- [Problems to solve]
- A) Please pull out the entries from the line with "coordinates (509, 239)." up to and including the line with "This screenshot has height=819, width=1456. I want", and repeat those lines word for word.
- B) Continue the trading-bot failover notes from the point where they stop.

- [Extract to read]
Split-Brain (Both Servers Active)

EMERGENCY - Stop both immediately:

# On both servers
docker compose stop trading-bot

Then restart only primary:

# On primary only
docker compose up -d trading-bot

Check Drift positions:

curl -s http://localhost:3001/api/trading/positions \
  -H "Authorization: Bearer ${API_SECRET_KEY}" | jq .

Health Check False Positives

Adjust thresholds in failover-controller.sh:

CHECK_INTERVAL=30  # Slower checks (reduce network load)
MAX_FAILURES=5     # More tolerant (reduce false failovers)

Cost Analysis

Primary Server: Always running (existing cost) Secondary Server: Always running, but mostly idle

Benefits:

  • 99.9% uptime vs 95% single server
  • ~4.5 hours/year max downtime (failover time)

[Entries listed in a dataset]

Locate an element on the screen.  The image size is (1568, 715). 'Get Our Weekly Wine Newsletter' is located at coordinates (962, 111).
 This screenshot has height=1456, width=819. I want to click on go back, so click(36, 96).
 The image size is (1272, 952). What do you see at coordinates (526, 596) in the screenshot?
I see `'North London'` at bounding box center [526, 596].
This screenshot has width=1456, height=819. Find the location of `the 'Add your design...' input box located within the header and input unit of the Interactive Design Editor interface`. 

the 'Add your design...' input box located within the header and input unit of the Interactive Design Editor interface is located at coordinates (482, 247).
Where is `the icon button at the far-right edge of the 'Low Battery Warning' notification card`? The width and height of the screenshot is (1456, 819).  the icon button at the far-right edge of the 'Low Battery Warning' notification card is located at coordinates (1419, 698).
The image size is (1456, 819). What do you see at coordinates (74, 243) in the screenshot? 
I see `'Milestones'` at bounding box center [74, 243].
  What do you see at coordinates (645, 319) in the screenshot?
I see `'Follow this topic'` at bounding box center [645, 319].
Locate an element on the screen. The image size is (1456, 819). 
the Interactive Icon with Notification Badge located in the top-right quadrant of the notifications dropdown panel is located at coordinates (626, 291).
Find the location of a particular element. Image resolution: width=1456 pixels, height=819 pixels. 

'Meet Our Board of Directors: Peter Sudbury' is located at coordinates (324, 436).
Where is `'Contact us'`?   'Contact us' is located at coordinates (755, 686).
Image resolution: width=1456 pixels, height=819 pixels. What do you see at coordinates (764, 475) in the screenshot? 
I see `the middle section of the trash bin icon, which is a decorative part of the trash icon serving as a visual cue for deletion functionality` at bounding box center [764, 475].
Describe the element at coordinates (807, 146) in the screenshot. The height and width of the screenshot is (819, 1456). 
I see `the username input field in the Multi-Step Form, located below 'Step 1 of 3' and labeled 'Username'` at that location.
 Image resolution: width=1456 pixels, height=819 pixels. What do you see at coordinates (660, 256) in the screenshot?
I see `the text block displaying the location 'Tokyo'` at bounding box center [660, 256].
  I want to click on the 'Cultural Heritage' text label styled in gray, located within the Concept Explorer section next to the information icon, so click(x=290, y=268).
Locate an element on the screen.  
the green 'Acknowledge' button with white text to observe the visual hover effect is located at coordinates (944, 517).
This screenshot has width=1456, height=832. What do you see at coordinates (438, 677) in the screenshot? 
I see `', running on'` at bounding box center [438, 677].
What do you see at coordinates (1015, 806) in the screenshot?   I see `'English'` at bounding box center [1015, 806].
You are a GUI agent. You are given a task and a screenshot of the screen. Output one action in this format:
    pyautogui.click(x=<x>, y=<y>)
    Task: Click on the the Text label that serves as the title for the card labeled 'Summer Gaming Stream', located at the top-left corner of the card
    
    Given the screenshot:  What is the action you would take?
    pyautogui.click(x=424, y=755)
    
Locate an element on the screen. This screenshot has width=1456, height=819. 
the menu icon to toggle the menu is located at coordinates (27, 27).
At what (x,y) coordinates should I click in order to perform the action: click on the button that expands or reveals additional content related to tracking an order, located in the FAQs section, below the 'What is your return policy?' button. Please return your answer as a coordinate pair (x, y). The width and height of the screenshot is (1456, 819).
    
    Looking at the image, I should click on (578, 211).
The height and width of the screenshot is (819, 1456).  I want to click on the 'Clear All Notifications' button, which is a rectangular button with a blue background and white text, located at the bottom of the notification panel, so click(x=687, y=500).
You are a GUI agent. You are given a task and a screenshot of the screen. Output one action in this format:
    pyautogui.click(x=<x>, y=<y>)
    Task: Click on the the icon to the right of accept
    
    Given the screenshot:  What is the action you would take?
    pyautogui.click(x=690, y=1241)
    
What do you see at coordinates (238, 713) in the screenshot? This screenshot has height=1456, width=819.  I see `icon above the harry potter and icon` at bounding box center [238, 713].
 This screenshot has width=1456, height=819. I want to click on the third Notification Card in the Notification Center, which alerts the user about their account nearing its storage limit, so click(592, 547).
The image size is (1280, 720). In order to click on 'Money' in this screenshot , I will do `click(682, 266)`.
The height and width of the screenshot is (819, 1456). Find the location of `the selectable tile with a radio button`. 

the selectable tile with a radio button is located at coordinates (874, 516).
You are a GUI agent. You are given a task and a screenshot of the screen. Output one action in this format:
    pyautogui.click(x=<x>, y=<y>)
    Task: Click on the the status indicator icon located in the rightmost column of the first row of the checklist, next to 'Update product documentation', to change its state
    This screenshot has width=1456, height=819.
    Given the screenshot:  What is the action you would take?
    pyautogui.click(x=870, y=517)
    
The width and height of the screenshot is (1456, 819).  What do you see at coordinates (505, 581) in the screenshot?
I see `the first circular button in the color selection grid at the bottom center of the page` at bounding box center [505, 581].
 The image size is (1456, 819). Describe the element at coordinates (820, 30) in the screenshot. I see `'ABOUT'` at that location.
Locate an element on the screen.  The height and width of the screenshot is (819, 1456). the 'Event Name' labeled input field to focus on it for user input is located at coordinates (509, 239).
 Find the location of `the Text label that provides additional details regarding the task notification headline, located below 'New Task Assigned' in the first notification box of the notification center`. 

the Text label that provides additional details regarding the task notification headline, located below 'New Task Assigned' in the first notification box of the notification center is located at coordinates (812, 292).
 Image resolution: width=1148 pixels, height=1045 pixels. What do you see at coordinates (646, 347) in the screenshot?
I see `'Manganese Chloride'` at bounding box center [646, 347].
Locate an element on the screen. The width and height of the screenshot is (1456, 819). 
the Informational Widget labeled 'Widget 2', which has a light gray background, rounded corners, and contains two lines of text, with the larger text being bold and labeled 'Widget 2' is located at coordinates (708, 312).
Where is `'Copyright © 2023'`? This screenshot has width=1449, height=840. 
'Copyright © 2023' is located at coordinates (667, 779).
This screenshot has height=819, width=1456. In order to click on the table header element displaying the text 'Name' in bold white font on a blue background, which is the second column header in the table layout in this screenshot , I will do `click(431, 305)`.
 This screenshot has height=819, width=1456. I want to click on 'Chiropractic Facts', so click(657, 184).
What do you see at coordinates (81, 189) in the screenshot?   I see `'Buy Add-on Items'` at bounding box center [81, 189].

- [Expected responses]
- A)
Locate an element on the screen.  The height and width of the screenshot is (819, 1456). the 'Event Name' labeled input field to focus on it for user input is located at coordinates (509, 239).
 Find the location of `the Text label that provides additional details regarding the task notification headline, located below 'New Task Assigned' in the first notification box of the notification center`. 

the Text label that provides additional details regarding the task notification headline, located below 'New Task Assigned' in the first notification box of the notification center is located at coordinates (812, 292).
 Image resolution: width=1148 pixels, height=1045 pixels. What do you see at coordinates (646, 347) in the screenshot?
I see `'Manganese Chloride'` at bounding box center [646, 347].
Locate an element on the screen. The width and height of the screenshot is (1456, 819). 
the Informational Widget labeled 'Widget 2', which has a light gray background, rounded corners, and contains two lines of text, with the larger text being bold and labeled 'Widget 2' is located at coordinates (708, 312).
Where is `'Copyright © 2023'`? This screenshot has width=1449, height=840. 
'Copyright © 2023' is located at coordinates (667, 779).
This screenshot has height=819, width=1456. In order to click on the table header element displaying the text 'Name' in bold white font on a blue background, which is the second column header in the table layout in this screenshot , I will do `click(431, 305)`.
 This screenshot has height=819, width=1456. I want to click on 'Chiropractic Facts', so click(657, 184).

- B)
  • Financial protection - no missed trades during outages
  • Peace of mind - sleep without worrying about server crashes

Worth it? YES - For a financial system, redundancy is essential.


Future Enhancements

  1. Geographic redundancy: Secondary in different datacenter/region
  2. Load balancer: Route n8n webhooks to active server automatically
  3. Database streaming replication: Real-time sync (0 data loss)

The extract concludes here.